Review two-sided test
For a two-sided test of an unknown parameter \(\theta\)
The null hypothesis is \[H_0:\theta=c,\]
The alternative hypothesis is \[H_1:\theta\neq c.\]
The hypothesis test of \(H_0\) determines whether there is statistical evidence to reject \(H_0\).
Asymptotic two-sided test
Rejection rule based on z-statistics (test at \(\alpha\)-level)
Reject \(H_0:\theta=c\) if \(|\text{z-stat}|=\left|\frac{\hat{\theta}-c}{se(\hat{\theta})}\right|\geq z_{\alpha/2}\)
Do not reject \(H_0:\theta=c\) if \(|\text{z-stat}|=\left|\frac{\hat{\theta}-c}{se(\hat{\theta})}\right|< z_{\alpha/2}\)
P-value for two-sided test
The p-value of a test of the null hypothesis \(H_0\) is the smallest level \(\alpha^*\) such that the test rejects \(H_0\) at \(\alpha\)-level.
\[\text{p-value}=P\left(|Z|<\left|\frac{\hat{\theta}-c}{se(\hat{\theta})}\right|\right) \text{ when }H_0:\theta= c \text{ is true, where }Z\sim N(0,1).\]
Rejection rule based on p-value (test at \(\alpha\)-level)
Reject \(H_0:\theta=c\) if \(\text{p-value}<\alpha\)
Do not reject \(H_0:\theta=c\) if \(\text{p-value}>\alpha\)
Asymptotic one-sided test
Rejection rule based on z-statistics (test at \(\alpha\)-level)
Reject \(H_0:\theta\geq c\) if \(\text{z-stat}=\frac{\hat{\theta}-c}{se(\hat{\theta})}\leq -z_{\alpha}\)
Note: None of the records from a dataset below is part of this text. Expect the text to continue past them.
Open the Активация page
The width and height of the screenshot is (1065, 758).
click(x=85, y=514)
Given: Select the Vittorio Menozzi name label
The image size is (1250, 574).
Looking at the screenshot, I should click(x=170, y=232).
Do not reject \(H_0:\theta\geq c\) if \(\text{z-stat}=\frac{\hat{\theta}-c}{se(\hat{\theta})}> -z_{\alpha}\)
Rejection rule based on z-statistics (test at \(\alpha\)-level)
Reject \(H_0:\theta\leq c\) if \(\text{z-stat}=\frac{\hat{\theta}-c}{se(\hat{\theta})}\geq z_{\alpha}\)
Do not reject \(H_0:\theta\leq c\) if \(\text{z-stat}=\frac{\hat{\theta}-c}{se(\hat{\theta})}< z_{\alpha}\)
P-value for one-sided test
The p-value of a test of the null hypothesis \(H_0\) is the smallest level \(\alpha^*\) such that the test rejects \(H_0\) at \(\alpha\)-level.
\[\text{p-value}=P\left(Z<\frac{\hat{\theta}-c}{se(\hat{\theta})}\right) \text{ when }H_0:\theta\geq c \text{ is true, where }Z\sim N(0,1).\]
\[\text{p-value}=P\left(Z>\frac{\hat{\theta}-c}{se(\hat{\theta})}\right) \text{ when }H_0:\theta\leq c \text{ is true, where }Z\sim N(0,1).\]
Rejection rule based on p-value (test at \(\alpha\)-level)
Reject \(H_0:\theta=c\) if \(\text{p-value}<\alpha\)
Do not reject \(H_0:\theta=c\) if \(\text{p-value}>\alpha\)
Next week
Lab 4 on Monday: practice hypothesis testing
Project proposal presentation on Wednesday:
Order of presentation will be announced on Monday
Plan for 4 minutes presentation and 2 minutes for Q&A.